The applicant (X) applied for specific disclosure against a non-party (G) in committal proceedings against the respondent (K).

X had successfully claimed against the defendant (Y) for breach of fiduciary duty in the affairs of a company and had been awarded a substantial sum. X obtained a freezing order over Y's assets in support of enforcement of the judgment. X then discovered that what he regarded as one of Y's key assets, namely a shareholding in another company, had been transferred to Y's wife (K). The share transfer form was dated November 21, nearly five months before the judgment date, but X believed that the transfer had taken place much closer to the judgment date in order to avoid enforcement and that the form had been backdated. X began proceedings against Y and K under the Insolvency Act 1986 s.423 to set aside the transfer as a transaction defrauding creditors.
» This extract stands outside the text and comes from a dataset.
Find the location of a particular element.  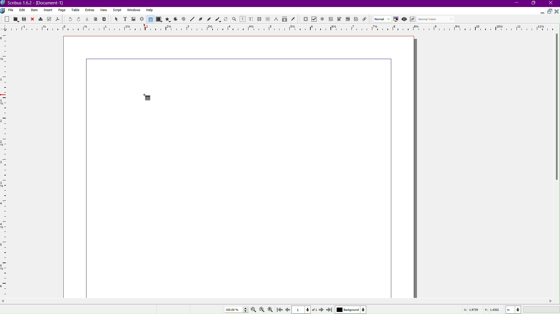

Calligraphic Line is located at coordinates (218, 19).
X applied for K's committal for contempt of court on the basis that she had made two statements that had been verified by statements of truth, but which were untrue; that the transfer was dated November 21, and that she had attended G's office on November 21 to sign the form. X sought a disclosure order against G, and G agreed to produce his file and made a statement referring to an electronic copy of the share transfer form. The committal hearing was adjourned to allow X to obtain expert evidence. The instant application was being heard two days before the new date set for the committal hearing. X sought disclosure of the metadata relating to the electronic copy of the share transfer form, plus further documents including any retainer letter and correspondence between G and K, and G's diaries and time sheets showing records of attendance on Y and K.

Held

A committal application alleging a false statement of truth was alleging a public wrong, not a private wrong, Malgar Ltd v RE Leach (Engineering) Ltd [2000] C.P. Rep. 39 applied. There should be rigorous control of the conduct of such proceedings brought in the public interest. If disclosure were ordered, responding to the request for metadata would involve G in little effort, but responding to the other requests would be burdensome. It would require G to attend to the interests of X above his other clients. The likelihood of a further adjournment of the trial was high. If disclosure were not ordered, the committal application would proceed on the same evidence that would have been before the judge at the original listed hearing, but supplemented by expert evidence. If the application, when brought, was sustainable it would continue to be sustainable. The one thing lacking would be the metadata for the electronic copy of the share transfer form, which X had known about for several months. The consequences of ordering disclosure were more serious than the consequences of not ordering disclosure. The possibility of an adjournment of the hearing was a strong factor, as the committal hearing had already been adjourned once. It was not right that proceedings in the public interest should be conducted in such a way as to produce material at the last minute where a respondent was facing the threat of imprisonment.

Comment

It was not appropriate to grant a late application for non-party disclosure in proceedings for committal for contempt based on an allegation of false statements of truth in court proceedings. It was not right that proceedings in the public interest should be conducted in such a way as to produce material at the last minute where a respondent was facing the threat of imprisonment.